Оттуда, где я сейчас стою, сестра, трудно постичь угрозу.

Я живу в маленьком доме, набитом мальчиками, картошкой, амулетами и научными книгами, тут хранится наше свадебное покрывало, расчлененная карта мира, старинный кожаный чемодан памяти — разрастающееся скопление прошлого, вытесняющее наше постоянно сужающееся будущее. И терпение почти на исходе. Понадобилось десять лет, и все равно это кажется чудом, но американцы проигрывают в Анголе.

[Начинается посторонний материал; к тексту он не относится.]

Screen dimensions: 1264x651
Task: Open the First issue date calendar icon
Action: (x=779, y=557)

Их противопехотными минами по-прежнему нашпигована вся страна, каждый день они отрубают ногу или руку ребенку, и я знаю, что́ может с нами случиться, если мы поедем по этим дорогам. Однако в своих мечтах я продолжаю надеяться, тем более что в этой жизни у нас нет надежного убежища. И даже если, черт возьми, мне придется весь путь проскакать на одной ноге, я найду место, которое смогу назвать своим домом.

Книга шестая. Песнь трех отроков

Ибо праведен Ты во всем, что соделал с нами, и все дела Твои истинны и пути Твои правы, и все суды Твои истинны…

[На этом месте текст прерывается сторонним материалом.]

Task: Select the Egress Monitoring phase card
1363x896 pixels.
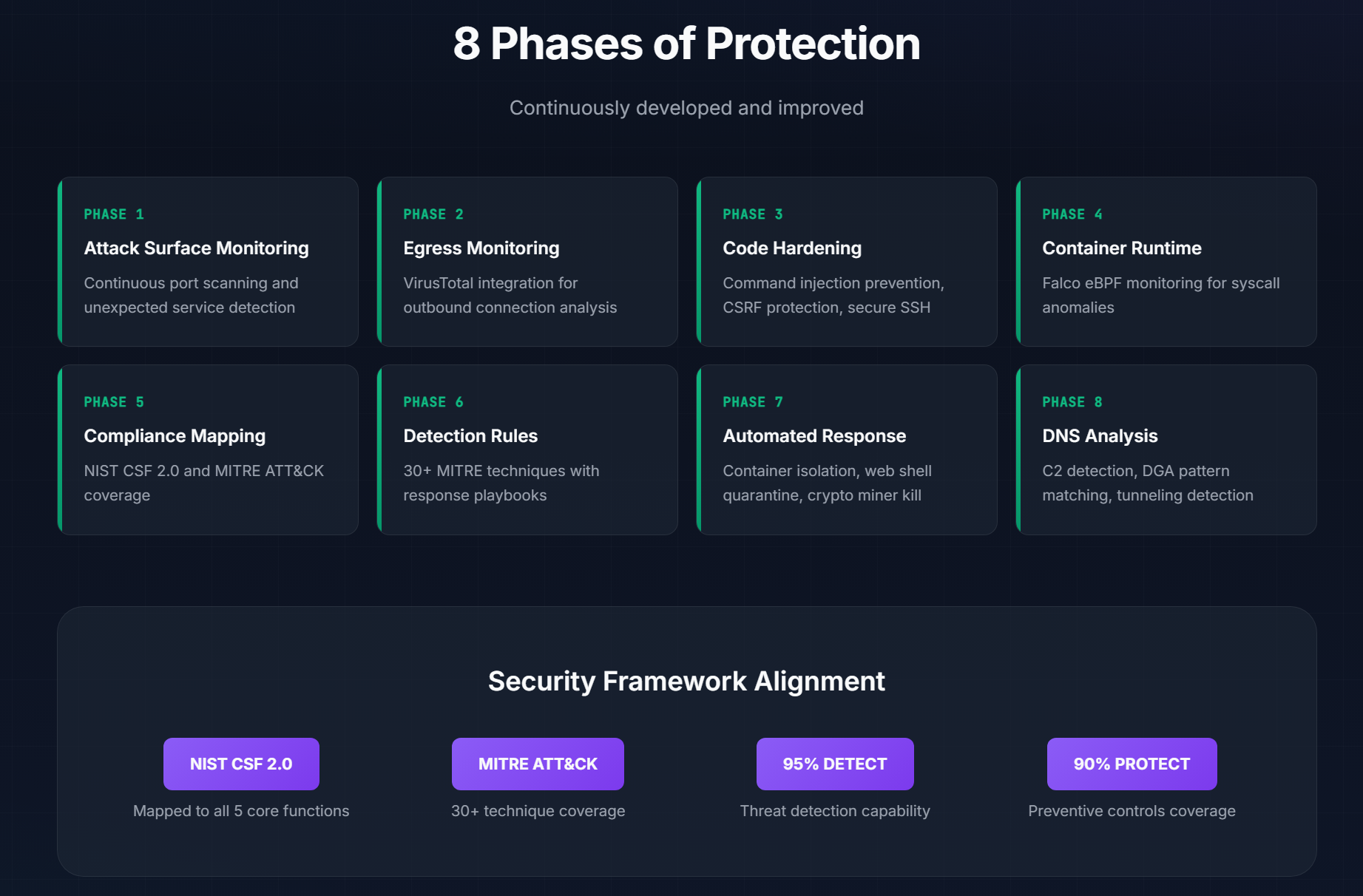Action: point(527,262)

Избави нас силою чудес Твоих.

Песнь трех отроков, 7–19 Апокрифы


Рахиль Прайс

«Экваториал»

Я постоянно получаю комплименты по поводу своей чистой кожи, но признаюсь вам по секрету: ничто не требует бо́льших усилий, чем поддержание себя в хорошей форме.

И, черт возьми, ничто не заставляет почувствовать себя столетней старухой так, как собственное пятидесятилетие. Однако я не собиралась воткнуть свечи в торт, а потом сжечь дом. Я прожила этот день, не сказав о нем ни слова ни одной живой душе. А теперь вот закрыла бар и сижу, попыхивая любимой сигаретой «Лаки страйк» и покачивая сандалией, висящей на большом пальце ноги. Я всегда могу сказать, что это был лишь еще один обычный день, как любой другой. Тем не менее есть в нем нечто такое, что немного выбивает из колеи.

Думала ли я когда-нибудь, что закончу этим, — буду стареть тут? Никогда в жизни. Но вот я здесь. Я прошла через столько браков и почти браков, что устанешь считать, но так и не вырвалась с Черного континента. Прижилась здесь, завязла, и мне даже не хочется выбираться! На прошлой неделе пришлось поехать в Браззавиль за заказом спиртного, потому что я не могла найти водителя, который наверняка привез бы алкоголь и машину обратно в целости и сохранности, но в одном месте на пути было наводнение, и дорогу перегородили два упавших дерева. Когда наконец вернулась сюда, упала на колени и поцеловала пол в баре. Клянусь, я это сделала. Поцеловала его за то, что он все еще находился на месте, поскольку до сих пор боюсь, как бы в мое отсутствие обслуга не растащила дом по досточкам. Но пока все в порядке.